As well, there was disregard for the humanity and equality of black women. Black men in the Black Liberation Movement often made sexist statements which were largely accepted without criticism. Consider these two statements, the first by Amiri Baraka and the second by Eldridge Cleaver.

And so this separation [of black men and women] is the cause of our need for self-consciousness, and eventual healing. But we must erase the separateness by providing ourselves with healthy African identities. By embracing a value system that knows of no separation but only of the divine complement the black woman is for her man. For instance, we do not believe in the 'equality' of men and women. We cannot understand what the devils and the devilishly influenced mean when they say equality for women. We could never be equals... Nature has not provided thus."

Baraka insists that men and women are unequal by nature. This is an attitude which he considers healthy and worthy of promotion to other black men and women. Not only are men and women different, he says, but there is no reciprocity in their relationship to each other; hence, a black man is not 'for' his woman as a black woman is 'for' her man. The two do not submit to one another; rather, the woman submits to her black man.

I became a rapist. To refine my technique and modus operandi, I started out by practicing on black girls in the ghetto-in the black ghetto where vicious and dark deeds appear not as aberrations or deviations from the norm, but as part of the sufficiency of the Evil of a day-and when I considered myself smooth enough, I crossed the tracks and sought out white prey.

Cleaver later goes on to express his remorse at his action but retains his misogynist attitudes. One can see both sexism and racism at work in this citation: not only is he committing violence against women, but he considers the violence against black "girls" to be less serious than that against their white counterparts. While it is true that a crime against a white woman bore more weight in the judicial system, the gravity of the crime-i.e., the damage it causes and terror it invokes both individually and within the community-is not diminished when committed against a black woman.

Sexual discrimination against women in the Black Liberation Movement not only took the form of misogynist writings, it was also a part of daily life.
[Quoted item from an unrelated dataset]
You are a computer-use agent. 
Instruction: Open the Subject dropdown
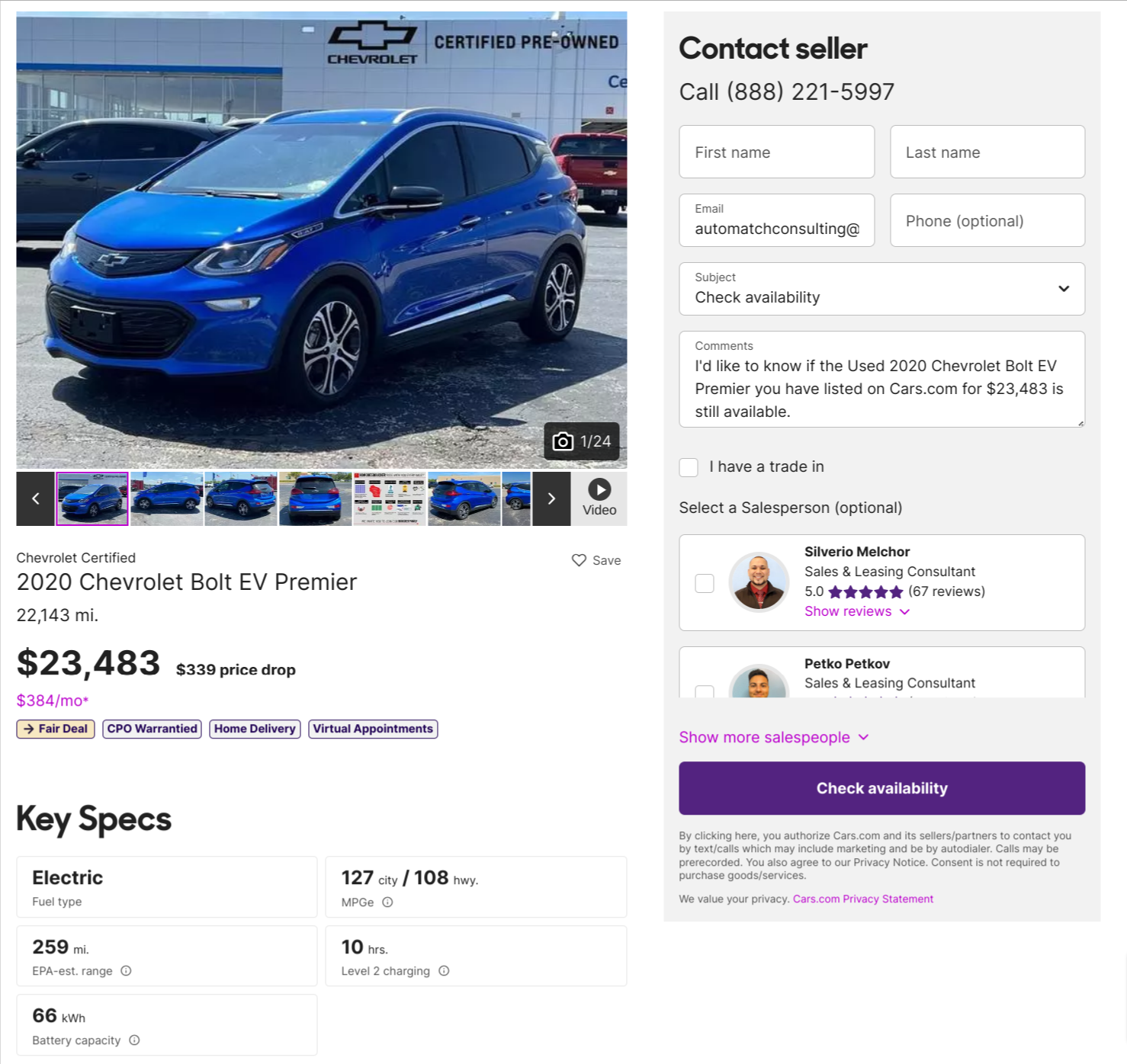coord(881,289)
Elaine Brown recalls an organizational meeting of the Black Congress in which she and the other women were forced to wait to eat until the men were served food for which they had all contributed money. The "rules" were then explained to her and a friend: "Sisters... did not challenge Brothers. Sisters... stood behind their black men, supported their men, and respected them. In essence, ... it was not only 'unsisterly' of us to want to eat with our Brothers, it was a sacrilege for which blood could be shed." Similar discrimination existed within the Civil Rights Movement. E. Frances White recalls, "I remember refusing to leave the discussion at a regional black student society meeting to go help out in the kitchen. The process of alienation from those militant and articulate men had begun for me."

It must be stressed that it was not only many of the men but also a great number of the women in the Black Liberation Movements who were enforcing strict gender roles on black women. In much the same way that women in dominant society do not resist but encourage sexism, black women fell prey to perpetuating patriarchy within the black community.